### Supplied material
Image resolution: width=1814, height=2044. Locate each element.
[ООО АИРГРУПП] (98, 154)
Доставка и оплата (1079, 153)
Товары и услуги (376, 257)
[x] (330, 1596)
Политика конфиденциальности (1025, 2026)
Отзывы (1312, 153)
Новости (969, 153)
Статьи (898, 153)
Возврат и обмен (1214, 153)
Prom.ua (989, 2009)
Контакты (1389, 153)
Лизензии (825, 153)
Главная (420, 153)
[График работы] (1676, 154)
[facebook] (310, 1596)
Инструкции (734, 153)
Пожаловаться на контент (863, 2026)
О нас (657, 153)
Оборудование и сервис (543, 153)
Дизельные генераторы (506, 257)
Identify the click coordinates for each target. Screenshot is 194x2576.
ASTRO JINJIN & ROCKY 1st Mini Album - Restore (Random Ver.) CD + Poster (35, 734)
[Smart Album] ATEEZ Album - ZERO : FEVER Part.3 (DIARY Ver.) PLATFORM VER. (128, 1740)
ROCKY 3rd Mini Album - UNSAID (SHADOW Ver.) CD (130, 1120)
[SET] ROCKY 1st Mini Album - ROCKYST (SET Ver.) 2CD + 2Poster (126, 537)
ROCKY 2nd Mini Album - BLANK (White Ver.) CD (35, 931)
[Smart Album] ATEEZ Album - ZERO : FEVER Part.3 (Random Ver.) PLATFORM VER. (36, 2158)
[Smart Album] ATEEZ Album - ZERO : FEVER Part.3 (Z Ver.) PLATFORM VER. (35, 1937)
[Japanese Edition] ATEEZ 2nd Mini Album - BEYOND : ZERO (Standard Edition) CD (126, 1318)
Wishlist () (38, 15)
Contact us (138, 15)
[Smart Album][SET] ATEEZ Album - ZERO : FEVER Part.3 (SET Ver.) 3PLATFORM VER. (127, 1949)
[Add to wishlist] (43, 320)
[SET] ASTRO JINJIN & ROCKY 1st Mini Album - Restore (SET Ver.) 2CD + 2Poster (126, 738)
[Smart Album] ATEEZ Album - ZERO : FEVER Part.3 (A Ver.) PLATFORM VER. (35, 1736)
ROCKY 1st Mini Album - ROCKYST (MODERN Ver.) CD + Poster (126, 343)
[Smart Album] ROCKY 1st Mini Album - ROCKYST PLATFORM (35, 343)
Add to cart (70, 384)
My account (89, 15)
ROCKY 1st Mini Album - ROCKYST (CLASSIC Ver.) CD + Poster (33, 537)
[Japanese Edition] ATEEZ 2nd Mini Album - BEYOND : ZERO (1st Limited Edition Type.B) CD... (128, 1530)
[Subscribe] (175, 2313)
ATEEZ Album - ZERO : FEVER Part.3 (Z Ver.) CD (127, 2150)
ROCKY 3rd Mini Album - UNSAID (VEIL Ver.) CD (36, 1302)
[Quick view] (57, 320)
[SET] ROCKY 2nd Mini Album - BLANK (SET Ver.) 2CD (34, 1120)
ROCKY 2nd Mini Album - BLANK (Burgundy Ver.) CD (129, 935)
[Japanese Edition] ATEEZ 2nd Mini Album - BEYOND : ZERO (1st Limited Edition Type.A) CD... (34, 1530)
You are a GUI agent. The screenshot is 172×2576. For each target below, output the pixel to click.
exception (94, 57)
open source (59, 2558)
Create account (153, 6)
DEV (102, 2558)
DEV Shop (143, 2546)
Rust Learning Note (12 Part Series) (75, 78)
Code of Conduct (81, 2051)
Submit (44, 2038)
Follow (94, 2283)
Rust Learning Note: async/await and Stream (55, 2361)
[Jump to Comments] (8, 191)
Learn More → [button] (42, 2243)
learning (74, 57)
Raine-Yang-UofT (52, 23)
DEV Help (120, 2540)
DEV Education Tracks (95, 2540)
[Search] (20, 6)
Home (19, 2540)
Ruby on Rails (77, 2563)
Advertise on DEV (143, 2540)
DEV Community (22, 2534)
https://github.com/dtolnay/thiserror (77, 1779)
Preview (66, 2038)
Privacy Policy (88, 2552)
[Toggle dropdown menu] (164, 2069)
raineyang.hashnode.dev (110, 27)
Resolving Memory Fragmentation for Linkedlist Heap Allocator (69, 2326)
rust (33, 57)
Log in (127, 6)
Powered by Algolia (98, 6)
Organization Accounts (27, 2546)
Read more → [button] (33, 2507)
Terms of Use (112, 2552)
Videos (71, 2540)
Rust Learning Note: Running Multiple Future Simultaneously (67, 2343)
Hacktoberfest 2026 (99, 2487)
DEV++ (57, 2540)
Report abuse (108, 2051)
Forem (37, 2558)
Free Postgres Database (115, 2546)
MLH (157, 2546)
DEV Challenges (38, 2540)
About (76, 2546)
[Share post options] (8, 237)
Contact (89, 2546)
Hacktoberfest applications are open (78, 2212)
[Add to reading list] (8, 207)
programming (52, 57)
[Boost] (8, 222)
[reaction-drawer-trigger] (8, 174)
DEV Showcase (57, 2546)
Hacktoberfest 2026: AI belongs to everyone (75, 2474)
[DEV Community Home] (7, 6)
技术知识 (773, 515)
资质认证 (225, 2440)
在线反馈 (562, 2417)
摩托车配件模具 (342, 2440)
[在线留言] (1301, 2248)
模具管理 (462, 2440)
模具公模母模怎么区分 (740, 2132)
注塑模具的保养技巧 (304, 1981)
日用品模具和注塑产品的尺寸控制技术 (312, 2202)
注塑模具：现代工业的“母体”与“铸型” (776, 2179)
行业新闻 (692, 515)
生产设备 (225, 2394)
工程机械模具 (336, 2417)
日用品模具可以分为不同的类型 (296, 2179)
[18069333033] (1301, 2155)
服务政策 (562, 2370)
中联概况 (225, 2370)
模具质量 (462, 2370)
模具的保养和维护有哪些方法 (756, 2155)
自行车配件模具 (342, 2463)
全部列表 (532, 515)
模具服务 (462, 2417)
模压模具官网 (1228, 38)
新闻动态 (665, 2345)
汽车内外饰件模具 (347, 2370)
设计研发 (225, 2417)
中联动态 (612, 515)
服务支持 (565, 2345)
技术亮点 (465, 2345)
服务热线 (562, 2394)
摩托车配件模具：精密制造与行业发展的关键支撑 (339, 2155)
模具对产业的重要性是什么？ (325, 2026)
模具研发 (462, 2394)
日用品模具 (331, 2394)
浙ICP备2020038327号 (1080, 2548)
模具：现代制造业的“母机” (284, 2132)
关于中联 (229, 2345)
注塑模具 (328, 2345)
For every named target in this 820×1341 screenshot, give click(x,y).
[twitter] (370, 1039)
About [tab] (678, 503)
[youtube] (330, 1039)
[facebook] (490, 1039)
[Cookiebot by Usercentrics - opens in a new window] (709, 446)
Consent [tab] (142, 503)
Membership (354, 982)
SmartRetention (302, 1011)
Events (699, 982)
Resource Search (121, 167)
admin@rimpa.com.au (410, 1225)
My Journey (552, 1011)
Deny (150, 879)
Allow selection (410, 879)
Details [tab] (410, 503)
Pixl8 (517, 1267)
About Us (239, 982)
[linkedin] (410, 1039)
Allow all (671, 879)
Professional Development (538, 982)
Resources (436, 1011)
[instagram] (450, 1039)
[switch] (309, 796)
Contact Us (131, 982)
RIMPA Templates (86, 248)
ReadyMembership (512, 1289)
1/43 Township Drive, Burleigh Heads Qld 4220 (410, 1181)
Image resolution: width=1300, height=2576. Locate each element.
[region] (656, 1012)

### Directions for this task
In full and word for word, output the material.

### Answer below
Image resolution: width=1814, height=2044. Locate each element.
[ООО АИРГРУПП] (98, 154)
Доставка и оплата (1079, 153)
Товары и услуги (376, 257)
[x] (330, 1596)
Политика конфиденциальности (1025, 2026)
Отзывы (1312, 153)
Новости (969, 153)
Статьи (898, 153)
Возврат и обмен (1214, 153)
Prom.ua (989, 2009)
Контакты (1389, 153)
Лизензии (825, 153)
Главная (420, 153)
[График работы] (1676, 154)
[facebook] (310, 1596)
Инструкции (734, 153)
Пожаловаться на контент (863, 2026)
О нас (657, 153)
Оборудование и сервис (543, 153)
Дизельные генераторы (506, 257)
Identify the click coordinates for each target. Screenshot is 194x2576.
ASTRO JINJIN & ROCKY 1st Mini Album - Restore (Random Ver.) CD + Poster (35, 734)
[Smart Album] ATEEZ Album - ZERO : FEVER Part.3 (DIARY Ver.) PLATFORM VER. (128, 1740)
ROCKY 3rd Mini Album - UNSAID (SHADOW Ver.) CD (130, 1120)
[SET] ROCKY 1st Mini Album - ROCKYST (SET Ver.) 2CD + 2Poster (126, 537)
ROCKY 2nd Mini Album - BLANK (White Ver.) CD (35, 931)
[Smart Album] ATEEZ Album - ZERO : FEVER Part.3 (Random Ver.) PLATFORM VER. (36, 2158)
[Smart Album] ATEEZ Album - ZERO : FEVER Part.3 (Z Ver.) PLATFORM VER. (35, 1937)
[Japanese Edition] ATEEZ 2nd Mini Album - BEYOND : ZERO (Standard Edition) CD (126, 1318)
Wishlist () (38, 15)
Contact us (138, 15)
[Smart Album][SET] ATEEZ Album - ZERO : FEVER Part.3 (SET Ver.) 3PLATFORM VER. (127, 1949)
[Add to wishlist] (43, 320)
[SET] ASTRO JINJIN & ROCKY 1st Mini Album - Restore (SET Ver.) 2CD + 2Poster (126, 738)
[Smart Album] ATEEZ Album - ZERO : FEVER Part.3 (A Ver.) PLATFORM VER. (35, 1736)
ROCKY 1st Mini Album - ROCKYST (MODERN Ver.) CD + Poster (126, 343)
[Smart Album] ROCKY 1st Mini Album - ROCKYST PLATFORM (35, 343)
Add to cart (70, 384)
My account (89, 15)
ROCKY 1st Mini Album - ROCKYST (CLASSIC Ver.) CD + Poster (33, 537)
[Japanese Edition] ATEEZ 2nd Mini Album - BEYOND : ZERO (1st Limited Edition Type.B) CD... (128, 1530)
[Subscribe] (175, 2313)
ATEEZ Album - ZERO : FEVER Part.3 (Z Ver.) CD (127, 2150)
ROCKY 3rd Mini Album - UNSAID (VEIL Ver.) CD (36, 1302)
[Quick view] (57, 320)
[SET] ROCKY 2nd Mini Album - BLANK (SET Ver.) 2CD (34, 1120)
ROCKY 2nd Mini Album - BLANK (Burgundy Ver.) CD (129, 935)
[Japanese Edition] ATEEZ 2nd Mini Album - BEYOND : ZERO (1st Limited Edition Type.A) CD... (34, 1530)
You are a GUI agent. The screenshot is 172×2576. For each target below, output the pixel to click.
exception (94, 57)
open source (59, 2558)
Create account (153, 6)
DEV (102, 2558)
DEV Shop (143, 2546)
Rust Learning Note (12 Part Series) (75, 78)
Code of Conduct (81, 2051)
Submit (44, 2038)
Follow (94, 2283)
Rust Learning Note: async/await and Stream (55, 2361)
[Jump to Comments] (8, 191)
Learn More → [button] (42, 2243)
learning (74, 57)
Raine-Yang-UofT (52, 23)
DEV Help (120, 2540)
DEV Education Tracks (95, 2540)
[Search] (20, 6)
Home (19, 2540)
Ruby on Rails (77, 2563)
Advertise on DEV (143, 2540)
DEV Community (22, 2534)
https://github.com/dtolnay/thiserror (77, 1779)
Preview (66, 2038)
Privacy Policy (88, 2552)
[Toggle dropdown menu] (164, 2069)
raineyang.hashnode.dev (110, 27)
Resolving Memory Fragmentation for Linkedlist Heap Allocator (69, 2326)
rust (33, 57)
Log in (127, 6)
Powered by Algolia (98, 6)
Organization Accounts (27, 2546)
Read more → [button] (33, 2507)
Terms of Use (112, 2552)
Videos (71, 2540)
Rust Learning Note: Running Multiple Future Simultaneously (67, 2343)
Hacktoberfest 2026 (99, 2487)
DEV++ (57, 2540)
Report abuse (108, 2051)
Forem (37, 2558)
Free Postgres Database (115, 2546)
MLH (157, 2546)
DEV Challenges (38, 2540)
About (76, 2546)
[Share post options] (8, 237)
Contact (89, 2546)
Hacktoberfest applications are open (78, 2212)
[Add to reading list] (8, 207)
programming (52, 57)
[Boost] (8, 222)
[reaction-drawer-trigger] (8, 174)
DEV Showcase (57, 2546)
Hacktoberfest 2026: AI belongs to everyone (75, 2474)
[DEV Community Home] (7, 6)
技术知识 (773, 515)
资质认证 (225, 2440)
在线反馈 (562, 2417)
摩托车配件模具 (342, 2440)
[在线留言] (1301, 2248)
模具管理 (462, 2440)
模具公模母模怎么区分 (740, 2132)
注塑模具的保养技巧 (304, 1981)
日用品模具和注塑产品的尺寸控制技术 (312, 2202)
注塑模具：现代工业的“母体”与“铸型” (776, 2179)
行业新闻 (692, 515)
生产设备 (225, 2394)
工程机械模具 (336, 2417)
日用品模具可以分为不同的类型 (296, 2179)
[18069333033] (1301, 2155)
服务政策 (562, 2370)
中联概况 (225, 2370)
模具质量 (462, 2370)
模具的保养和维护有哪些方法 (756, 2155)
自行车配件模具 (342, 2463)
全部列表 (532, 515)
模具服务 (462, 2417)
模压模具官网 (1228, 38)
新闻动态 (665, 2345)
汽车内外饰件模具 (347, 2370)
设计研发 (225, 2417)
中联动态 (612, 515)
服务支持 (565, 2345)
技术亮点 (465, 2345)
服务热线 (562, 2394)
摩托车配件模具：精密制造与行业发展的关键支撑 (339, 2155)
模具对产业的重要性是什么？ (325, 2026)
模具研发 (462, 2394)
日用品模具 (331, 2394)
浙ICP备2020038327号 (1080, 2548)
模具：现代制造业的“母机” (284, 2132)
关于中联 (229, 2345)
注塑模具 (328, 2345)
For every named target in this 820×1341 screenshot, give click(x,y).
[twitter] (370, 1039)
About [tab] (678, 503)
[youtube] (330, 1039)
[facebook] (490, 1039)
[Cookiebot by Usercentrics - opens in a new window] (709, 446)
Consent [tab] (142, 503)
Membership (354, 982)
SmartRetention (302, 1011)
Events (699, 982)
Resource Search (121, 167)
admin@rimpa.com.au (410, 1225)
My Journey (552, 1011)
Deny (150, 879)
Allow selection (410, 879)
Details [tab] (410, 503)
Pixl8 (517, 1267)
About Us (239, 982)
[linkedin] (410, 1039)
Allow all (671, 879)
Professional Development (538, 982)
Resources (436, 1011)
[instagram] (450, 1039)
[switch] (309, 796)
Contact Us (131, 982)
RIMPA Templates (86, 248)
ReadyMembership (512, 1289)
1/43 Township Drive, Burleigh Heads Qld 4220 (410, 1181)
Image resolution: width=1300, height=2576. Locate each element.
[region] (656, 1012)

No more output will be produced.